I think this question of the importance of particular questions and lines of research is a particularly serious one in the big-data era. So many experiments have no underlying hypothesis – they are more like expeditions to describe everything that happens in a cell or organism in response to a particular stimulus. This approach often bears fruit however there is an attendant trap: it’s easy to spend many thousands of CIHR dollars asking questions about nothing.
I tell graduate students (and grant writers) that they need to explain the importance of their work from either a scientific perspective or a medical perspective – ideally both. If you don’t do this then you risk going nowhere as a scientist.
Starting something is easy: finishing is hard
Finally, it is important to ask yourself “when will I be finished?” If you’ve never published a paper or written a doctoral thesis then it’s a tougher question than it might seem. Once you’ve repeated an experiment a few times, how do you know when you have a definite result? How do you know when you’re ready to write up your work for publication? I would argue that the sooner you answer ‘yes’ to all of these questions the better – even if you’re kidding yourself.
One approach is to integrate completion into the doing of things. The chemist George Whiteside encourages his trainees to start writing up their work before they’re finished the experiments: “The major issue is to consider writing as part of the research process”. This can prevent you from dithering about in the hinterland of ideas and helps you zero in on the critical steps you need to get where you need to go. [Whiteside is someone worth watching]. Starting something is easy: finishing is hard.

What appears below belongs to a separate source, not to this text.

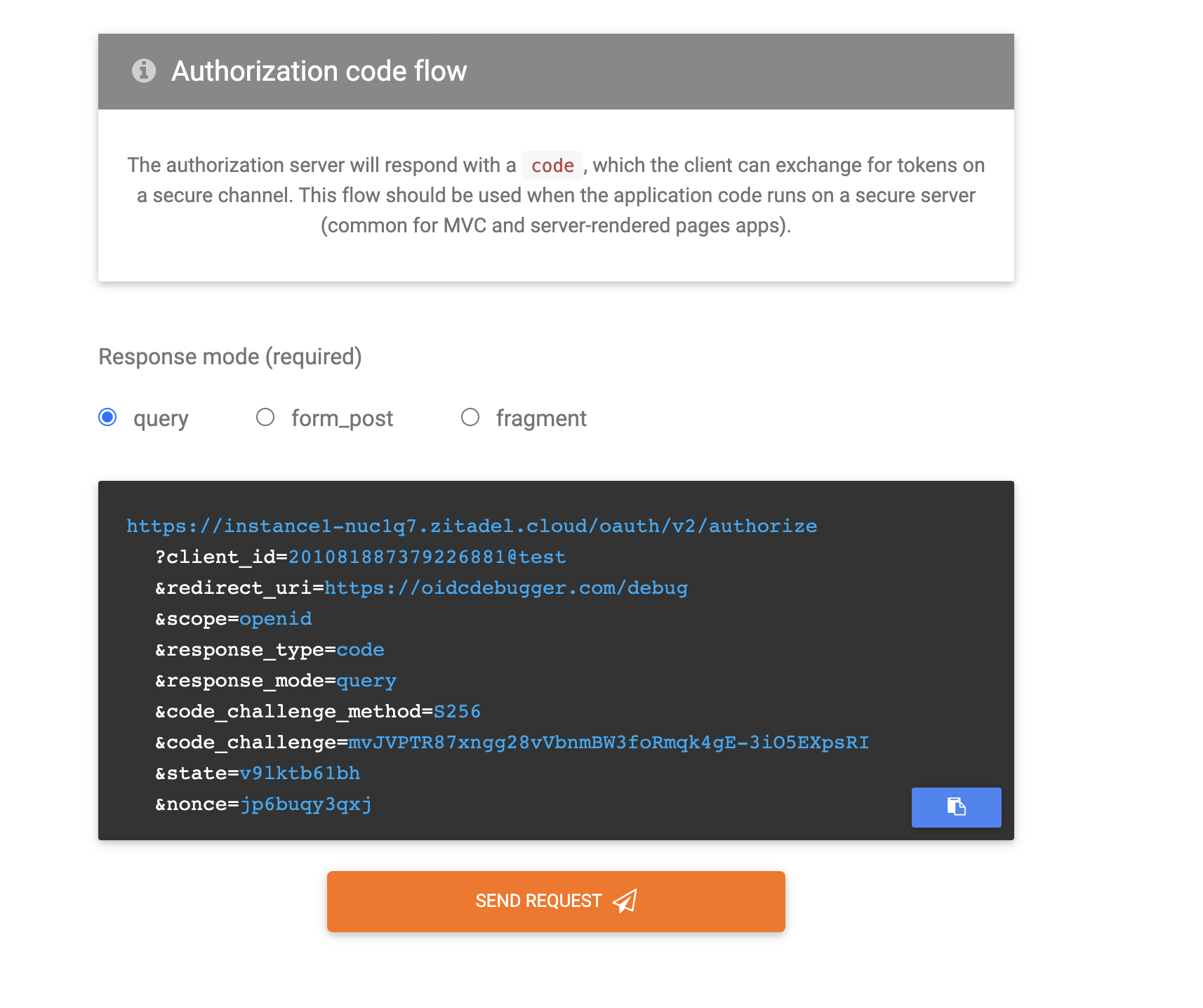Screen dimensions: 1203x1008
Task: Click the zitadel.cloud authorize URL
Action: coord(471,526)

Scientific thinking is vital to the future of this planet. It’s not the only mode of thinking that matters but, for solving many critical kinds of problems it’s the only one that works. A PhD in Biochemistry (or any other discipline) is a unique opportunity to learn this vital craft and the more you think about what is behind the metamorphosis into a scientist, the quicker your work will proceed and the more successful you’ll be in the long run.